(Working data Opens)

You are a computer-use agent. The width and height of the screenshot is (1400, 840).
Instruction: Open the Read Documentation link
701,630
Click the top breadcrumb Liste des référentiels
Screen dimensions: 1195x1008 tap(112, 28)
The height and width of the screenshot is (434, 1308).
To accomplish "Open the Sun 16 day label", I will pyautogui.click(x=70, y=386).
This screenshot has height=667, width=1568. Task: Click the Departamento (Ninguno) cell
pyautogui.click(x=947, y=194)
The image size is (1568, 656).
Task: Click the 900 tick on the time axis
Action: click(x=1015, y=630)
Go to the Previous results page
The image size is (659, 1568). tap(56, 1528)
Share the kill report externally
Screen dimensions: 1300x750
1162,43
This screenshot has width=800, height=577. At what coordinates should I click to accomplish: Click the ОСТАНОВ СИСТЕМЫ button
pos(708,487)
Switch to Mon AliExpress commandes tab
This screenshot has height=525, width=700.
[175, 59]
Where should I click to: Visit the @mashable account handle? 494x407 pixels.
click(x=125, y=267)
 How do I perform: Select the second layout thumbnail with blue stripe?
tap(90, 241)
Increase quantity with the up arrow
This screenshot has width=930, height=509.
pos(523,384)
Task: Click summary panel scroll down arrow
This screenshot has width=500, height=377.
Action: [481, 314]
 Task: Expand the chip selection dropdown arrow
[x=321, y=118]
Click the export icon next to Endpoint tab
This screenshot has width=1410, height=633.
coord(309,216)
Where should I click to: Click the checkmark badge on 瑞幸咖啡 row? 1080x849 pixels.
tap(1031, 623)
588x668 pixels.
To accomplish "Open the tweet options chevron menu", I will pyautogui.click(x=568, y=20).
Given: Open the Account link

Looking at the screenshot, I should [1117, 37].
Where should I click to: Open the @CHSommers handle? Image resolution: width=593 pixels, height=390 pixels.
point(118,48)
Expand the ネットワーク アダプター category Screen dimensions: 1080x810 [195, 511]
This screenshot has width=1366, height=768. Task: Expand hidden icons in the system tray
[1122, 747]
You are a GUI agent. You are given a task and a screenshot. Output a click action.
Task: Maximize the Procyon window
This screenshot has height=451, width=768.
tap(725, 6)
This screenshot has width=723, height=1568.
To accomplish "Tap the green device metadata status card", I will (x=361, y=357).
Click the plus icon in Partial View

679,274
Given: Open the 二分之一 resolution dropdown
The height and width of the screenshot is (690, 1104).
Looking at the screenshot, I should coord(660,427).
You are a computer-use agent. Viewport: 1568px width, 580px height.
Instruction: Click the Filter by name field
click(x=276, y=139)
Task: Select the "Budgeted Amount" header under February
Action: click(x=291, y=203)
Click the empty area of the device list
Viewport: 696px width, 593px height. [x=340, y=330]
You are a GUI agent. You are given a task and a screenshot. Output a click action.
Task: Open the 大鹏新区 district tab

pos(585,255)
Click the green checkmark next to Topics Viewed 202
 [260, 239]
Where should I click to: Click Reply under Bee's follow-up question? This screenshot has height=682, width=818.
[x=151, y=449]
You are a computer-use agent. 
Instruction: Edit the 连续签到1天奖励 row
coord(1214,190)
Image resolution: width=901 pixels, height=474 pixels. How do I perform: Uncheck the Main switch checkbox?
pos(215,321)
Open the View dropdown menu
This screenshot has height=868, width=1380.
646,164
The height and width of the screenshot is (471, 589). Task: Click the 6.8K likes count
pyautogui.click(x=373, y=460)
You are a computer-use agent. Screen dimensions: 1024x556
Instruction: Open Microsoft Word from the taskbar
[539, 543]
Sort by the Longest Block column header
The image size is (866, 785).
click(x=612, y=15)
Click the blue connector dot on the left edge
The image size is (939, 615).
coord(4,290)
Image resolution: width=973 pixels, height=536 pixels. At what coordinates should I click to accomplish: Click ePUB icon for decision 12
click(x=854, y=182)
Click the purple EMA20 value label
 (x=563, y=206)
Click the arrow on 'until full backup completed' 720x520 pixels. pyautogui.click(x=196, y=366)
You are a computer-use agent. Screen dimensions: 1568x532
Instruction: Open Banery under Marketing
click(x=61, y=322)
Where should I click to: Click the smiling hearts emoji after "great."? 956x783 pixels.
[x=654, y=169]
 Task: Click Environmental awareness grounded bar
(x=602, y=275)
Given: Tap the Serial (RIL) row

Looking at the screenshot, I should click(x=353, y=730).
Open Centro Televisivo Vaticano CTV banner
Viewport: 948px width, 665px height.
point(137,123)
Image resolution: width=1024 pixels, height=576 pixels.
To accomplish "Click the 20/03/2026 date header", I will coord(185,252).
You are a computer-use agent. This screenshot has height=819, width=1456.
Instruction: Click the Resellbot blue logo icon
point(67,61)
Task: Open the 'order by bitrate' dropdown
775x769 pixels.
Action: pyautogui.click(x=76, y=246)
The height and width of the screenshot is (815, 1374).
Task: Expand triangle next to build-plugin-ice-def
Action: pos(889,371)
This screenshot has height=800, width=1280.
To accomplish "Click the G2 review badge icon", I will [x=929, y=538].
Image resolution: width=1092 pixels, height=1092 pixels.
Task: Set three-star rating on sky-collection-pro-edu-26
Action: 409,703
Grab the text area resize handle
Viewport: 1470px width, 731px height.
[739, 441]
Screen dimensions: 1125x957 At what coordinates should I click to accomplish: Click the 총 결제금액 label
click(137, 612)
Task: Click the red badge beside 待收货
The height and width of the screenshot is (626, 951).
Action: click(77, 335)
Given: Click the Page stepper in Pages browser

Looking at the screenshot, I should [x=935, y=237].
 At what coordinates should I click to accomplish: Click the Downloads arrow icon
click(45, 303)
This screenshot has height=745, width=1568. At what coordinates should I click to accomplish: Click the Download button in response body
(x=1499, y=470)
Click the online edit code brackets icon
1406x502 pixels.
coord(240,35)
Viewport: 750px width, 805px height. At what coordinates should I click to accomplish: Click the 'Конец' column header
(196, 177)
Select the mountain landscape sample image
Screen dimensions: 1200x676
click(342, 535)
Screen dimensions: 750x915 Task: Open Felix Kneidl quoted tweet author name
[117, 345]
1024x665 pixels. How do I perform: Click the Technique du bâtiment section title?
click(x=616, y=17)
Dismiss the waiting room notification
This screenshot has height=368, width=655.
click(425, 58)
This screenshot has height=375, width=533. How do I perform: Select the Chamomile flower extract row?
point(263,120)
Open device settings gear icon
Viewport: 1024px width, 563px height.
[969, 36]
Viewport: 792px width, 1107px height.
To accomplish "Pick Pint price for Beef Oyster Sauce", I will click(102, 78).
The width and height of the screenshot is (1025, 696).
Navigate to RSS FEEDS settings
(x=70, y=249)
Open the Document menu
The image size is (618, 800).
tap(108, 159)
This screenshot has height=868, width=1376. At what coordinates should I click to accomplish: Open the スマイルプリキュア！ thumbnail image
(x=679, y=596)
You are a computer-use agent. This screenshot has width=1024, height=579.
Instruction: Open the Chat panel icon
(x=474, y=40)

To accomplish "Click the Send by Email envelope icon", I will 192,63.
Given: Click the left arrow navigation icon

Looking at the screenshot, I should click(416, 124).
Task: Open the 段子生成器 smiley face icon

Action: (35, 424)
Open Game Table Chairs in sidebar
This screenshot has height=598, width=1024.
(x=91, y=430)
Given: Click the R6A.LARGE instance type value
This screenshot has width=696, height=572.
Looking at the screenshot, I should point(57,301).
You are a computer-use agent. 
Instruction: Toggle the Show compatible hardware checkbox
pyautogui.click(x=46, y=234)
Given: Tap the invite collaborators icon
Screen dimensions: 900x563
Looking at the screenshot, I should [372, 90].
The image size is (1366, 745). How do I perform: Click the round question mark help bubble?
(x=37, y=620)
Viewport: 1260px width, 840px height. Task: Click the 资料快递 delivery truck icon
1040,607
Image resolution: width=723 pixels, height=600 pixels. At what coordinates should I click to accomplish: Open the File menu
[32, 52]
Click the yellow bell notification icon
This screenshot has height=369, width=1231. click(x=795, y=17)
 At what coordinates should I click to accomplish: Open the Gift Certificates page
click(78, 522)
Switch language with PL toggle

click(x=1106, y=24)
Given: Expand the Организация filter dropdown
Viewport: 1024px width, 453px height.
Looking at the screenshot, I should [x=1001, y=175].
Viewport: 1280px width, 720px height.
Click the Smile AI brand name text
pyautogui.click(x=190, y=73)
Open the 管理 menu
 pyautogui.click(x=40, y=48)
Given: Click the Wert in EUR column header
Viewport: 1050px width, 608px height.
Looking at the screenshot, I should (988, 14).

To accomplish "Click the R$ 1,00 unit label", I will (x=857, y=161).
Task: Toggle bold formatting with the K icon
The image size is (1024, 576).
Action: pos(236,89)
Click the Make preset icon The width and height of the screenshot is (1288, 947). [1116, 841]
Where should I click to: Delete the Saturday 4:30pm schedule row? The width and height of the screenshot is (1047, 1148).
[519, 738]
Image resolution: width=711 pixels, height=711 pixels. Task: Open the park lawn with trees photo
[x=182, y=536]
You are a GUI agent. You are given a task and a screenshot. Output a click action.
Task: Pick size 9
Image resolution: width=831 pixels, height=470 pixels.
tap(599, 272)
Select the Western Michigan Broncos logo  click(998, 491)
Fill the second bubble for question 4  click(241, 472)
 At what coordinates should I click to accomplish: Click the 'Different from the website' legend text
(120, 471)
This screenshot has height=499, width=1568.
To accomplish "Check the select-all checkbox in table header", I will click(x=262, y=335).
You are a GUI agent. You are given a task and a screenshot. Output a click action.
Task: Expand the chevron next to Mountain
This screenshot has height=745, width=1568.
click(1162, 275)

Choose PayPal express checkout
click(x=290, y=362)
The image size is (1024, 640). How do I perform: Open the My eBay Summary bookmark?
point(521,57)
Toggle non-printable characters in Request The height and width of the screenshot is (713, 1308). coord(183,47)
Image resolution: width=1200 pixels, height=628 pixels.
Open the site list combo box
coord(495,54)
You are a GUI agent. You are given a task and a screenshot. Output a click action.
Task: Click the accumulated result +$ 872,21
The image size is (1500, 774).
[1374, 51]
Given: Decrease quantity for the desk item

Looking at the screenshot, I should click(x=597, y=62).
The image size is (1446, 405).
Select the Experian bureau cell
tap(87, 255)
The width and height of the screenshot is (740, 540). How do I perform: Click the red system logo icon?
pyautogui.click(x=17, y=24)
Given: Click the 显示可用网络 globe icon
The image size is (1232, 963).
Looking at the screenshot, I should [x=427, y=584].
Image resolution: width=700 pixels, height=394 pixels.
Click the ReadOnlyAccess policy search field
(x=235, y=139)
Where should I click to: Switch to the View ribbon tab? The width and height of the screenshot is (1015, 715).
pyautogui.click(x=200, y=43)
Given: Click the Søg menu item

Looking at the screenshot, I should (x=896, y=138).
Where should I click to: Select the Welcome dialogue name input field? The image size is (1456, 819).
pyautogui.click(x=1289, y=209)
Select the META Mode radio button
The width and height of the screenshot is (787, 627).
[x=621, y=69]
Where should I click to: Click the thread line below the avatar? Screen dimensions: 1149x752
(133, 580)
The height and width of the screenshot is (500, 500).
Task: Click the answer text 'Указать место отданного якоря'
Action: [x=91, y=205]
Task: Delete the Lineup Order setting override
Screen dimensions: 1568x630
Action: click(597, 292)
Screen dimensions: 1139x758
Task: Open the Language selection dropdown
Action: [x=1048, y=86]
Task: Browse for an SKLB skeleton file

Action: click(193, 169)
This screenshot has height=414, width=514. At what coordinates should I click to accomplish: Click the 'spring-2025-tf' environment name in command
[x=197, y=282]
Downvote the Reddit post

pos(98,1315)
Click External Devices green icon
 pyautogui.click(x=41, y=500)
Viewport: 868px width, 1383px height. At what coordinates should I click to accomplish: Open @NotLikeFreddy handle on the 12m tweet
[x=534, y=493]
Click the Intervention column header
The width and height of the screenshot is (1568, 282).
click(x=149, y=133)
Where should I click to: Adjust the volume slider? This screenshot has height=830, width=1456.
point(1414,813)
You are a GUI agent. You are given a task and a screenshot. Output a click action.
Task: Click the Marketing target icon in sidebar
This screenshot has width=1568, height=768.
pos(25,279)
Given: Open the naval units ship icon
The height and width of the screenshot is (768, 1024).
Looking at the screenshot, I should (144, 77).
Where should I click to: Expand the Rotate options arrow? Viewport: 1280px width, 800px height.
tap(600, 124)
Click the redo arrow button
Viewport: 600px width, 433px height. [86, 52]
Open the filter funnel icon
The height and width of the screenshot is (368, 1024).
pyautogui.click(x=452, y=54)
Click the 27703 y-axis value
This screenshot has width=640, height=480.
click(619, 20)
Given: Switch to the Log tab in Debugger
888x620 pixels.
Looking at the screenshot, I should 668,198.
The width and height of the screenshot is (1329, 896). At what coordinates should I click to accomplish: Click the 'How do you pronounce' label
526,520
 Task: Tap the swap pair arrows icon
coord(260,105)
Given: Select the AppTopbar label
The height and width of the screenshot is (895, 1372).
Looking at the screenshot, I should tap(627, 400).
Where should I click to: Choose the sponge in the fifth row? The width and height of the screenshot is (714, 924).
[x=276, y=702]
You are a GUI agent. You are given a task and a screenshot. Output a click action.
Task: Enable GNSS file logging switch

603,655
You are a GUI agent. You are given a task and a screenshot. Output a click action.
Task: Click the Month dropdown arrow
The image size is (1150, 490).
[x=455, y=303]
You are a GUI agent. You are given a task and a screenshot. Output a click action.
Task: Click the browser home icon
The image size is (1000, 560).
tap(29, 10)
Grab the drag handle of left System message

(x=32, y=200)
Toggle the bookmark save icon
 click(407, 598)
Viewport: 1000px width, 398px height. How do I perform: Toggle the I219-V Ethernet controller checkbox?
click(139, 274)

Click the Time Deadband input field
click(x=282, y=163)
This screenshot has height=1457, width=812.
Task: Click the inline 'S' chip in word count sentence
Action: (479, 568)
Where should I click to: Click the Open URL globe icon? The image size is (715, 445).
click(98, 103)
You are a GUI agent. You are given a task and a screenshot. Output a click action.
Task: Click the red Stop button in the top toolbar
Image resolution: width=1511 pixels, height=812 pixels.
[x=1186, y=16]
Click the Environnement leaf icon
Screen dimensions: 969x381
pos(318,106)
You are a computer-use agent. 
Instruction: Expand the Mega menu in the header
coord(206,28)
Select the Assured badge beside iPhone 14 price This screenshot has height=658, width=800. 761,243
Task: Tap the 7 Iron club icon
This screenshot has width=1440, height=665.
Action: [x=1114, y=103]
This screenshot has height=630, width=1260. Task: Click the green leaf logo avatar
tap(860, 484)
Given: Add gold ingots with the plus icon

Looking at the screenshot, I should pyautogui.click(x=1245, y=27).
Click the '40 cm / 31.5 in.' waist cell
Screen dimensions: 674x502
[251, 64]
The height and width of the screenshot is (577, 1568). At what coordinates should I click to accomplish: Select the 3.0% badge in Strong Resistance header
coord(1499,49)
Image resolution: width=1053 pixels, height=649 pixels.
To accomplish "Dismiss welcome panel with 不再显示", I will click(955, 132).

(Working data Closes)

> What to work on:
Return every line above where "sidebar" appears.

> Answer for this exercise:
Open Game Table Chairs in sidebar
Task: Click the Marketing target icon in sidebar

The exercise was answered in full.